“We’re sort of sitting here watching the information flow out of the White House, damning information, facts that are undisputed,” Mr. Himes said on CBS’s “Face the Nation.” “What’s happening is that people around the president, professionals, who are in the Oval Office, who are in the Situation Room, are watching what is happening and are finally saying, ‘my God, this cannot happen anymore,’ and they are coming forward.”
The intelligence panel is still working with the first whistle-blower and the director of national intelligence to arrange a private interview. With information evolving unusually quickly, few senior congressional Republicans or White House officials have been willing to step out publicly to defend Mr. Trump’s actions. The White House, which has been riven internally about how to handle impeachment proceedings, with no one clearly in charge, did not have any senior officials making the case to defend Mr. Trump on Sunday.
And those congressional allies who did make public comments on Sunday either focused on attacking Democrats’ handling of the case or said they would reserve judgment until they saw more facts.

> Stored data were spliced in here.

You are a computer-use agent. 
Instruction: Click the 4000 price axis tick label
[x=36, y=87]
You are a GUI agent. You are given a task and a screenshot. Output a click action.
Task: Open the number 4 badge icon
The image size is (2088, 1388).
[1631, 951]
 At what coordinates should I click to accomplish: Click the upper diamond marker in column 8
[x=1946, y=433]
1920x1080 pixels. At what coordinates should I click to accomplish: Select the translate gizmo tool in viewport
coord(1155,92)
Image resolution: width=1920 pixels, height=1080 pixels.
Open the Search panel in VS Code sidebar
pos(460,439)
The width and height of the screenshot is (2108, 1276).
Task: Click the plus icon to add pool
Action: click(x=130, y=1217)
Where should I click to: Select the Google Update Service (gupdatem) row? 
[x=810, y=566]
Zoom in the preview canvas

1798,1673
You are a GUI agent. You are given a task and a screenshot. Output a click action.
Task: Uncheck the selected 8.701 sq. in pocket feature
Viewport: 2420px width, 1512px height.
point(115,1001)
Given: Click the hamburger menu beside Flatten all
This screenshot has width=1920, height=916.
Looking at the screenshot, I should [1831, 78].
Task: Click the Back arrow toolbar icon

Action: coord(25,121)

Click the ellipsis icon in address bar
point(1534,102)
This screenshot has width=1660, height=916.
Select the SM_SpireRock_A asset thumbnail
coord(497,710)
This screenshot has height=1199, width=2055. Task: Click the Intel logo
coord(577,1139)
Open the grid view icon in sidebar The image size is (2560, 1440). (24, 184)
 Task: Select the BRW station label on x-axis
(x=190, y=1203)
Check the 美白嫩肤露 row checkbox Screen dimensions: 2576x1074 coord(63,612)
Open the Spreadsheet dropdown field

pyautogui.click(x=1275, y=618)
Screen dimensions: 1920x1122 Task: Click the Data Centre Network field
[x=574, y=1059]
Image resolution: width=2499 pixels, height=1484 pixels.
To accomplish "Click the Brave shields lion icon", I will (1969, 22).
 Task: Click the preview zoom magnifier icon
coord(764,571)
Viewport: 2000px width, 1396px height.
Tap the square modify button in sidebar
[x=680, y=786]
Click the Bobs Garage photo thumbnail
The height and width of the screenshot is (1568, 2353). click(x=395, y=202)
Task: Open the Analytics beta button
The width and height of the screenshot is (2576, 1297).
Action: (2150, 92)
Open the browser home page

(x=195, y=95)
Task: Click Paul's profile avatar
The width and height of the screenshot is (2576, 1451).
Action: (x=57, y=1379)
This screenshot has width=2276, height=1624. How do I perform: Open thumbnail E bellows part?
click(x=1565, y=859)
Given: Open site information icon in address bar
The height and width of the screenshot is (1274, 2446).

Senator Roy Blunt, Republican of Missouri and a key member of the Senate Intelligence Committee, said he was interested to learn more about the new whistle-blower and offered no defense of Mr. Trump’s actions toward Ukraine. Instead, he said he first wanted to see the results of the Senate’s bipartisan investigation of the matter before making a judgment.
“You have to assume if it is essentially a partisan vote in the House, that that sets the stage for likely the same kind of vote in the Senate,” Mr. Blunt said on CBS. “But let’s see what the facts are.”
Others were more squarely behind the president.
Representative Chris Stewart, Republican of Utah and a member of the House Intelligence Committee, said on “Fox News Sunday” that he was “not at all” concerned by the emergence of another whistle-blower because he had already seen a transcript of Mr. Trump’s July call with Ukraine’s president that, in his view, was not problematic.
On ABC’s “This Week,” Representative Jim Jordan of Ohio, one of Mr. Trump’s most steadfast defenders, said the president was merely interested in rooting out legitimate accusations of corruption and that Democrats were unfairly vilifying him for it.